I skittishly stepped into Iowa City with no friends, no family, no familiar faces. No one here knew my parents or grandparents and could tell me what I was like when I was knee-height. After one last dinner with my mom and dad, probably at a Culver’s, I watched them drive away and I knew I had to plant my flag and dig it in deep, or else I would go crazy from home sickness.

Life can be like a gardener — it can pluck you from the safe, familiar soils, and place you where you need to be, no matter how strange and alien that place may be. Your roots can take hold, or you can be swept away to the next patch of earth until you find your home.

It took a lot of trial and error over the course of a year until I found a spot where my roots could dig in deep. One August day after my freshman year, I applied to The Daily Iowan. I had no prior experience in journalistic writing, so I was surprised when I was invited to orientation. When my sophomore year began, I was a news reporter for the best paper in the state.

Although Iowa City and Johnson County don’t hold a candle to metropolitan areas such as Chicago or even my home of Kansas City, Missouri in terms of size, to a mere traveler and untrained eye it can be just as daunting.

To the experienced reporter or activist or even a half-awake resident, it’s just as dynamic and intricate as a megalopolis. As a reporter, I was able to immerse myself in this world of college students, farmers, workers, scientists, and a number of colorful characters who call this place their home.

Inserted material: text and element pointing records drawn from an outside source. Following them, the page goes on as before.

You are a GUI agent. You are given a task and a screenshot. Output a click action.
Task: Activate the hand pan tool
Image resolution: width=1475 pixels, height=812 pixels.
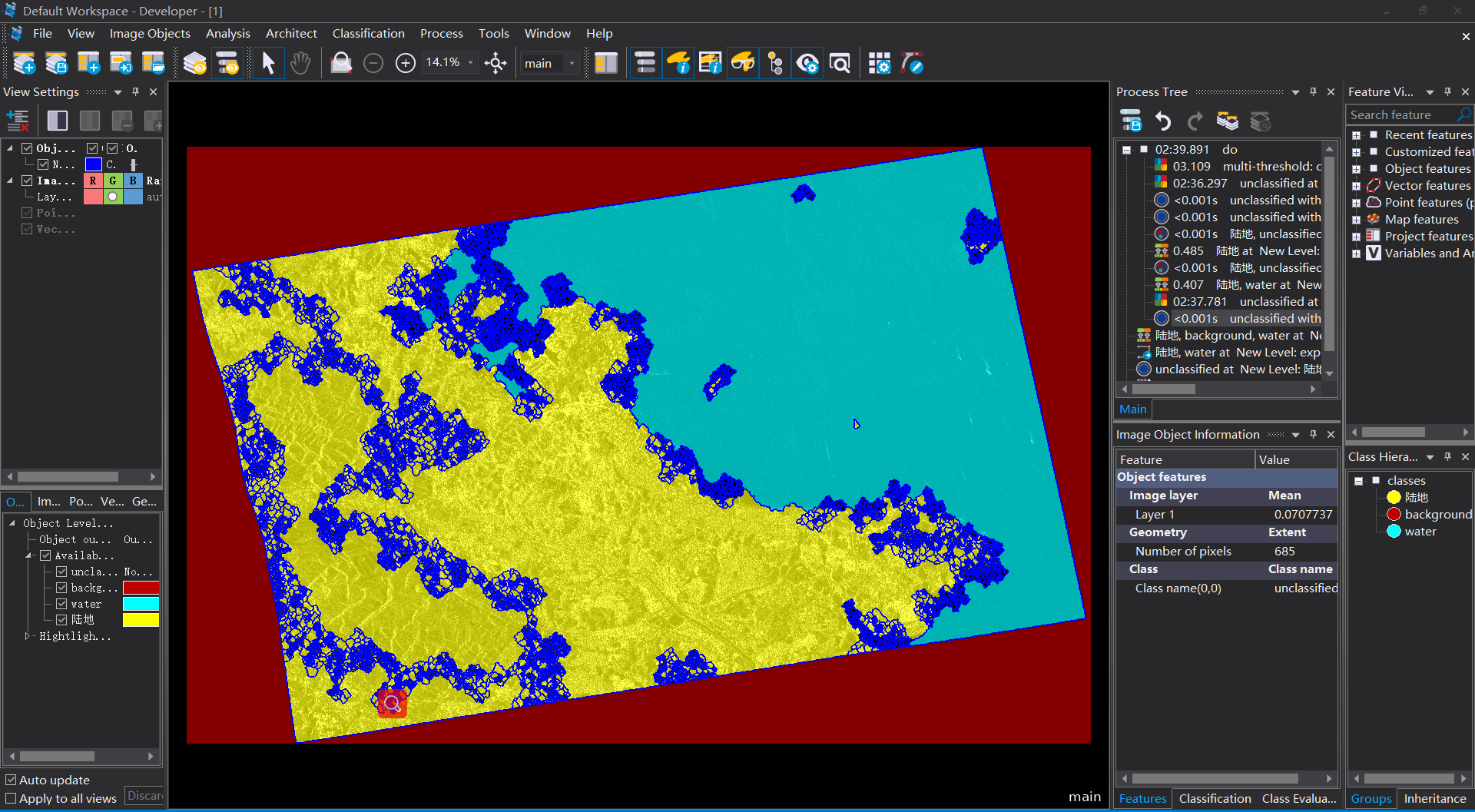300,63
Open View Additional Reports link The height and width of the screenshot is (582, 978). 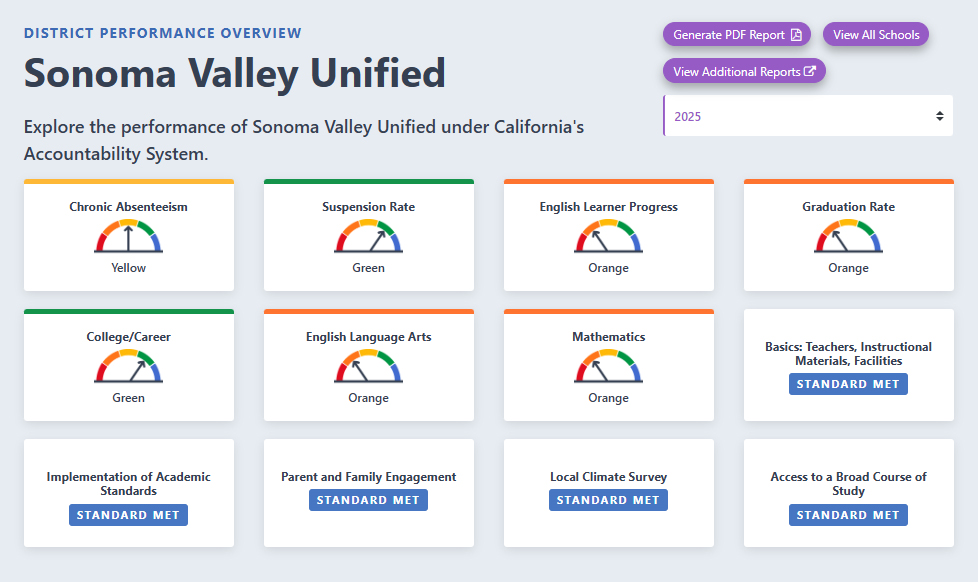point(744,72)
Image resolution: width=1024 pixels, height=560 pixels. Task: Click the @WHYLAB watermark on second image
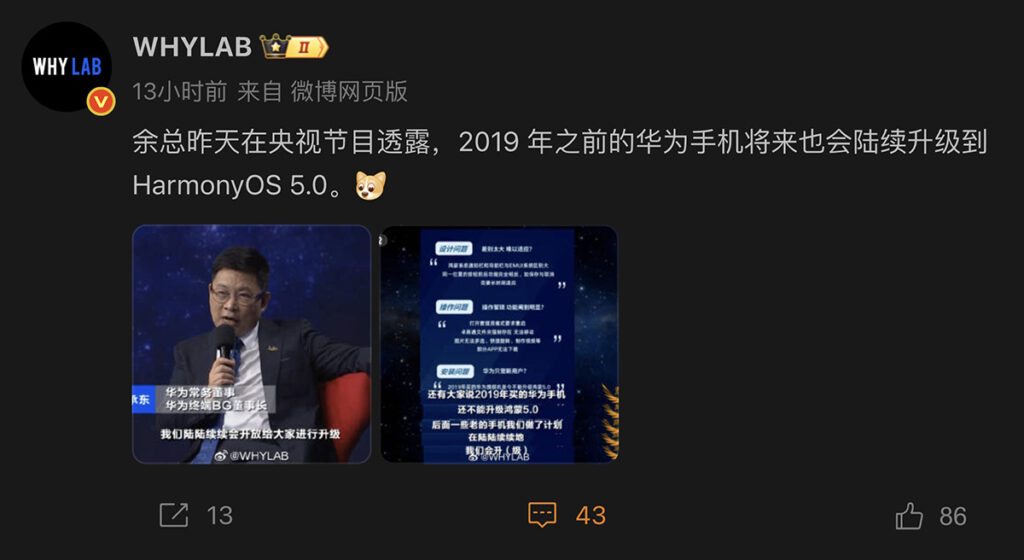[x=499, y=456]
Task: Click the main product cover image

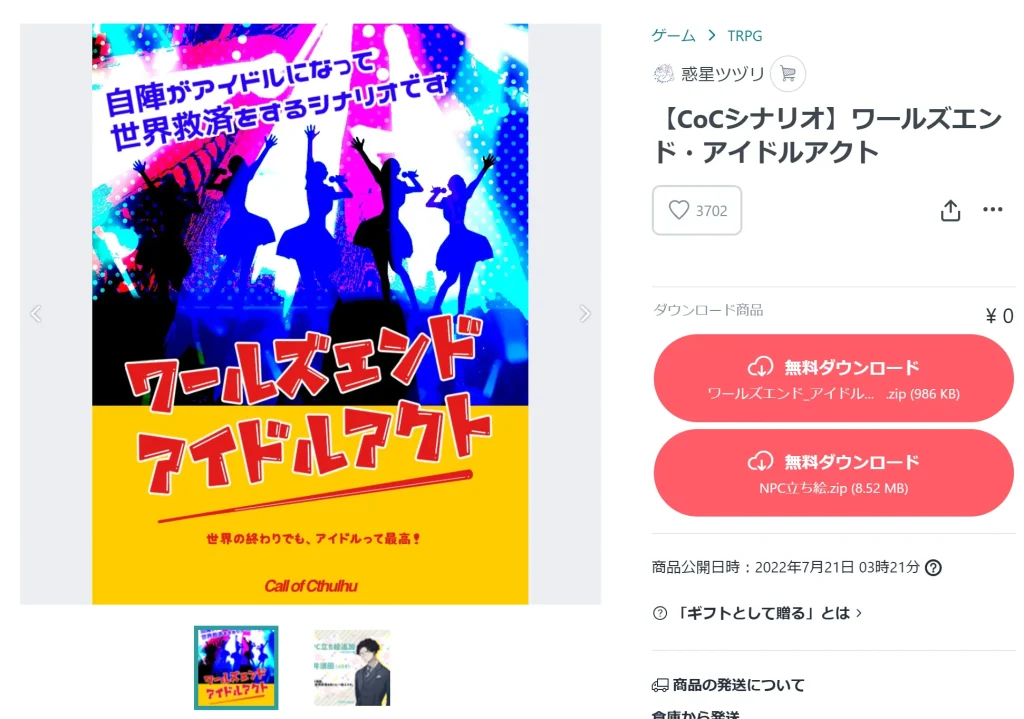Action: (310, 314)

Being knee-deep in the rich ecosystem of a college town was my antidote to the sickness of being so far from everyone I ever knew. I gave my time and energy to work alongside, collaborate with, and build relationships with extraordinary young journalists and writers who I’m proud to call my friends. I’m not ready to miss them and have my heart ache to see them again.

A student newspaper is just one way to dig into a new community, or even a community you’ve been raised in. In a college town, there are plenty of ways to skin the cat of loneliness.

As the days get warmer, I’ve been visiting the parks and lakes of Johnson County that I’ve neglected for most of my time here. I can see the water of the lakes and river flow freely and the once barren, dormant trees are sprouting leaves of yellow and green. Although the coming of spring is a wonderful occasion, allergies and the pandemic aside, I can’t help but feel the same discomfort in my stomach as I felt four years ago.

I spent all this time making Iowa City my home, and when graduation looms, I see that my days here are numbered. Just as soon as I finished saying hello, the hand of life is close to plucking me from the dirt once more, and this time my ultimate destination is more of a mystery than ever. It’s a tale as old as time that has been told countless times before and will continue to be told countless times more.

Amid all the good memories, I’ll hold close the lessons of phantom pains of stress and the wealth of new experiences. These lessons are ones that I hope all people can learn, whether they’ve moved far from home in the company of friends, or by themselves, or if they’ve moved from one side of the world to the other. Being uprooted is not the end.